A week later Bobbie managed to get away alone. And once more she wrote a letter. And once more it was to the old gentleman.
My dear friend, [she said] you see what is in this paper. It is not true. Father never did it. Mother says someone put the papers in Father’s desk, and she says the man under him that got Father’s place afterwards was jealous of Father, and Father suspected him a long time. But nobody listens to a word she says, but you are so good and clever, and you found out about the Russian gentleman’s wife directly. Can’t you find out who did the treason because he wasn’t Father upon my honour; he is an Englishman and uncapable to do such things, and then they would let Father out of prison.
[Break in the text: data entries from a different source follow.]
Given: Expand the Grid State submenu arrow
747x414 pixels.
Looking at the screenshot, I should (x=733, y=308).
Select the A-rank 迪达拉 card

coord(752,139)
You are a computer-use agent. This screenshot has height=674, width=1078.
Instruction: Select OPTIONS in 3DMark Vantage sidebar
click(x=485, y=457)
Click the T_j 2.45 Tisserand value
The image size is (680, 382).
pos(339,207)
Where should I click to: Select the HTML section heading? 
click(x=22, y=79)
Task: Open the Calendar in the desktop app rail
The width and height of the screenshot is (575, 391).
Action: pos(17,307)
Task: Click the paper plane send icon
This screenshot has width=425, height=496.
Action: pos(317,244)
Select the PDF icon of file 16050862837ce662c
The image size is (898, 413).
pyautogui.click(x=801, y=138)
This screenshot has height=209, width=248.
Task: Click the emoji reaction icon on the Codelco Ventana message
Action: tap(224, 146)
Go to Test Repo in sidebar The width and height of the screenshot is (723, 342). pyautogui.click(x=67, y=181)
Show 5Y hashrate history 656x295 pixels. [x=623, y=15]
It is dreadful, and Mother is getting so thin. She told us once to pray for all prisoners and captives. I see now. Oh, do help me – there is only just Mother and me know, and we can’t do anything. Peter and Phil don’t know. I’ll pray for you twice every day as long as I live if you’ll only try – just try to find out. Think if it was your Daddy, what you would feel. Oh, do, do, help me. With love
I remain Your affectionately little friend
Roberta
P.S. Mother would send her kind regards if she knew I am writing – but it is no use telling her I am, in case you can’t do anything. But I know you will. Bobbie, with best love.
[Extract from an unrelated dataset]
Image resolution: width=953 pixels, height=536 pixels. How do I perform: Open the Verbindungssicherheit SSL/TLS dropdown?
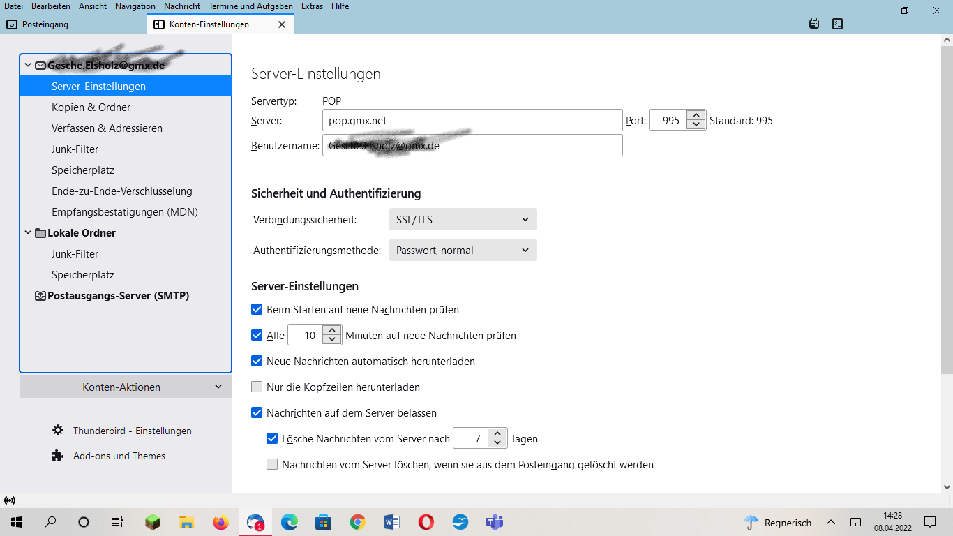tap(462, 220)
She cut the account of her Father’s trial out of the newspaper with Mother’s big cutting-out scissors, and put it in the envelope with her letter.
Then she took it down to the station, going out the back way and round by the road, so that the others should not see her and offer to come with her, and she gave the letter to the Station Master to give to the old gentleman next morning.
‘Where have you been?’ shouted Peter, from the top of the yard wall where he and Phyllis were.
‘To the station, of course,’ said Bobbie; ‘give us a hand, Pete.’
She set her foot on the lock of the yard door. Peter reached down a hand.
‘What on earth?’ she asked as she reached the wall-top – for Phyllis and Peter were very muddy. A lump of wet clay lay between them on the wall, they had each a slip of slate in a very dirty hand, and behind Peter, out of the reach of accidents, were several strange rounded objects rather like very fat sausages, hollow, but closed up at one end.
‘It’s nests,’ said Peter, ‘swallows’ nests. We’re going to dry them in the oven and hang them up with string under the eaves of the coach-house.’
‘Yes,’ said Phyllis; ‘and then we’re going to save up all the wool and hair we can get, and in the spring we’ll line them, and then how pleased the swallows will be!’
‘I’ve often thought people don’t do nearly enough for dumb animals,’ said Peter with an air of virtue. ‘I do think people might have thought of making nests for poor little swallows before this.’
‘Oh,’ said Bobbie, vaguely, ‘if everybody thought of everything, there’d be nothing left for anybody else to think about.’
‘Look at the nests – aren’t they pretty?’ said Phyllis, reaching across Peter to grasp a nest.
‘Look out, Phil, you goat,’ said her brother. But it was too late; her strong little fingers had crushed the nest.
‘There now,’ said Peter.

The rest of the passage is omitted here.